* ASSIGNMENT *
Taking the line with "[Sélecteur de langue] (802, 30)" as the first and the last line of the entries as the final one, copy that span exactly.

* SOURCE DATA *
____________________
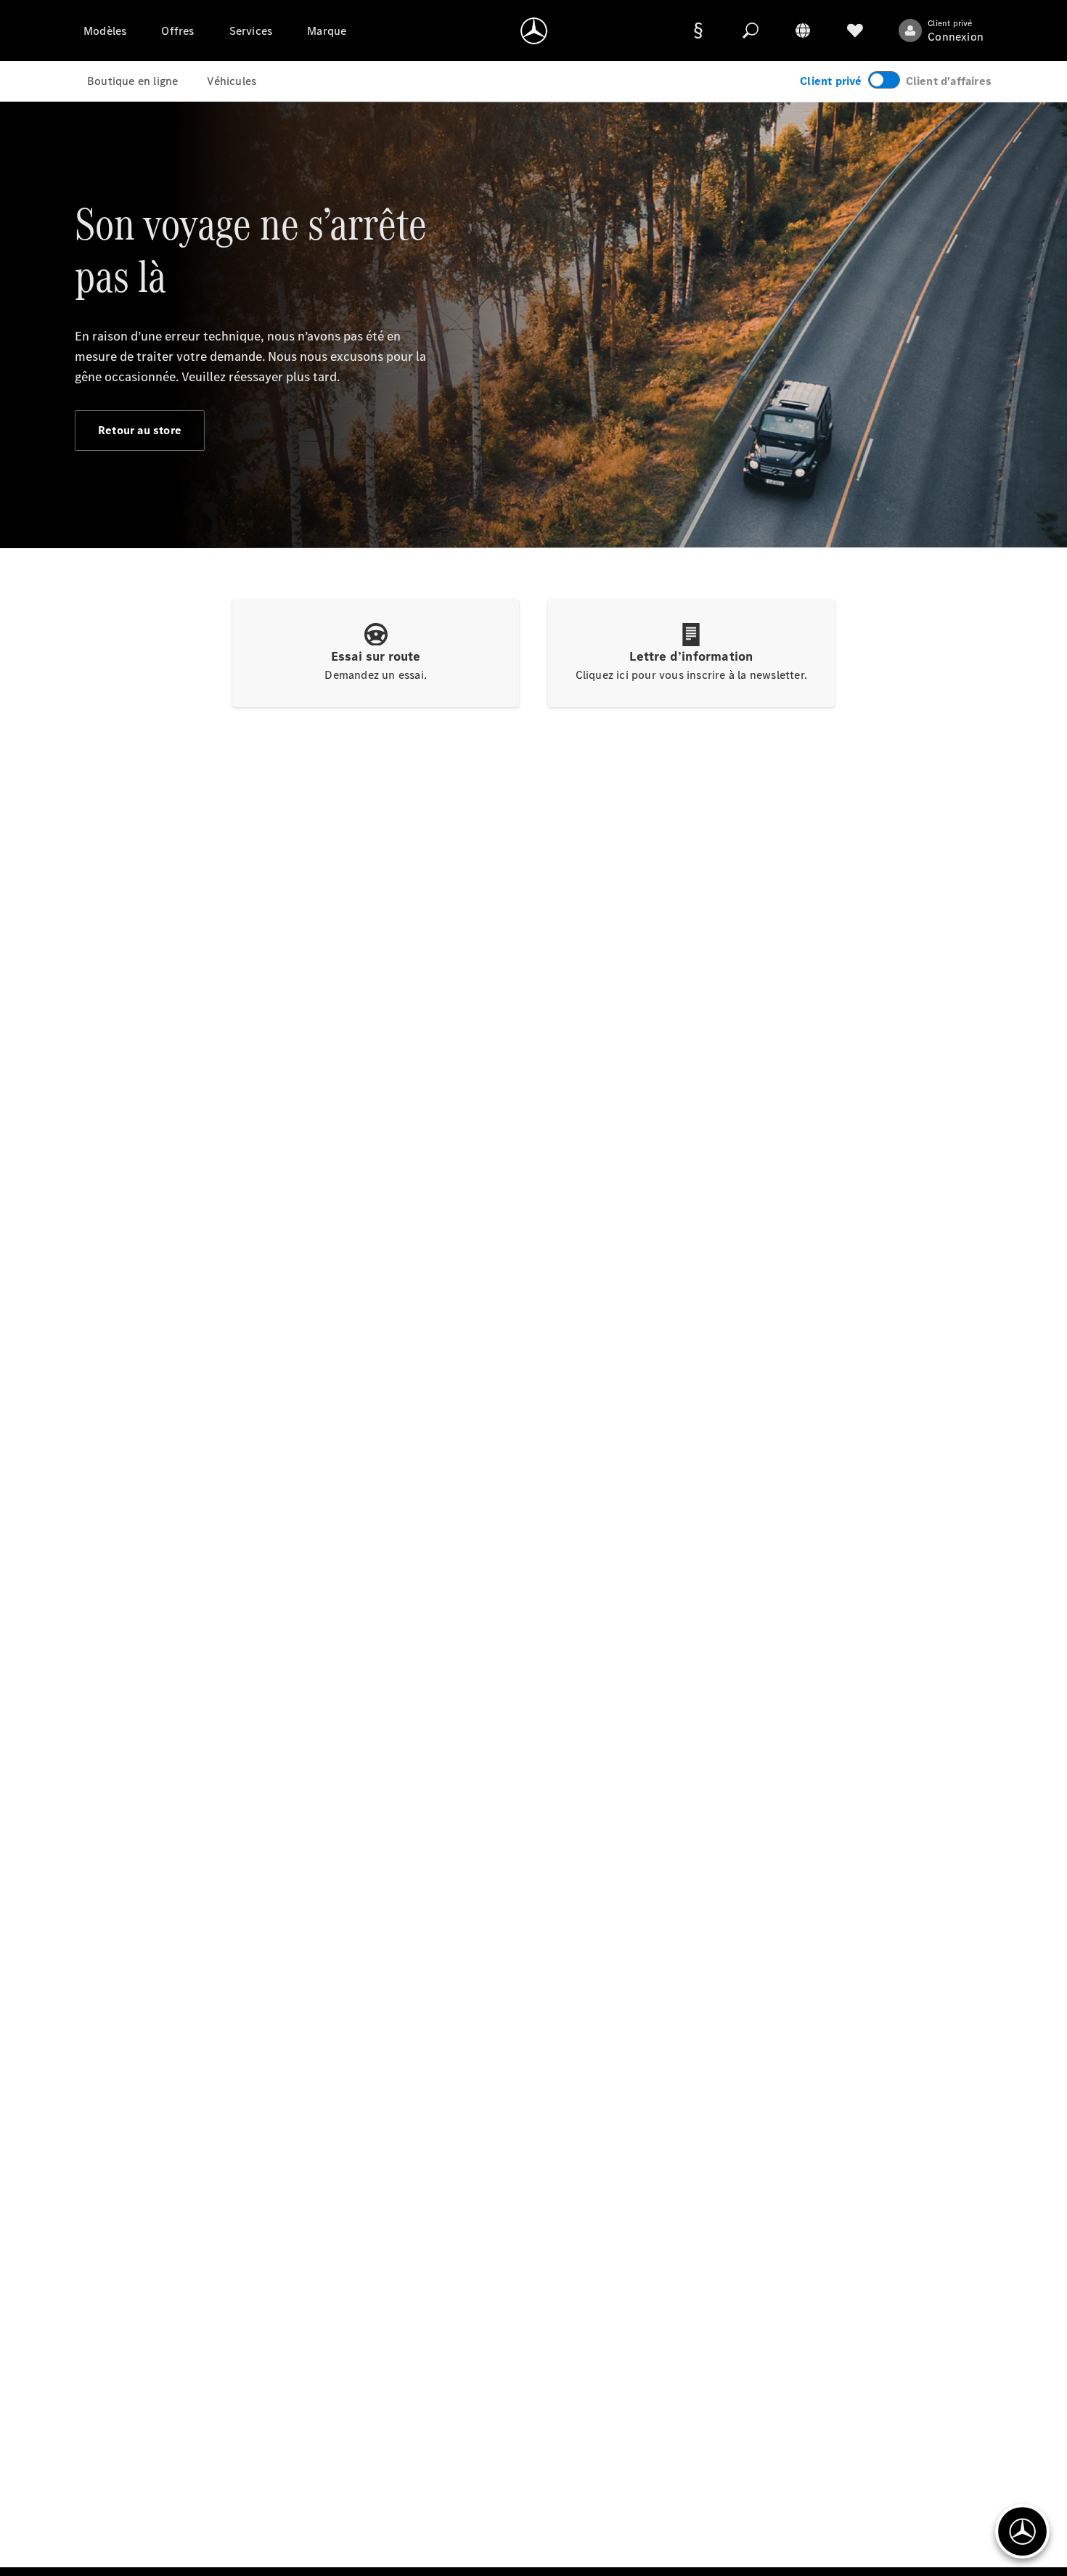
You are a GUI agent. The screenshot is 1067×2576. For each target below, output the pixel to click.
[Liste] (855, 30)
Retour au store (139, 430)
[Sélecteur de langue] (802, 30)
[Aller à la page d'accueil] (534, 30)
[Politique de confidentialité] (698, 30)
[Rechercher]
____________________
* THE ANSWER *
[Sélecteur de langue] (802, 30)
[Aller à la page d'accueil] (534, 30)
[Politique de confidentialité] (698, 30)
[Rechercher]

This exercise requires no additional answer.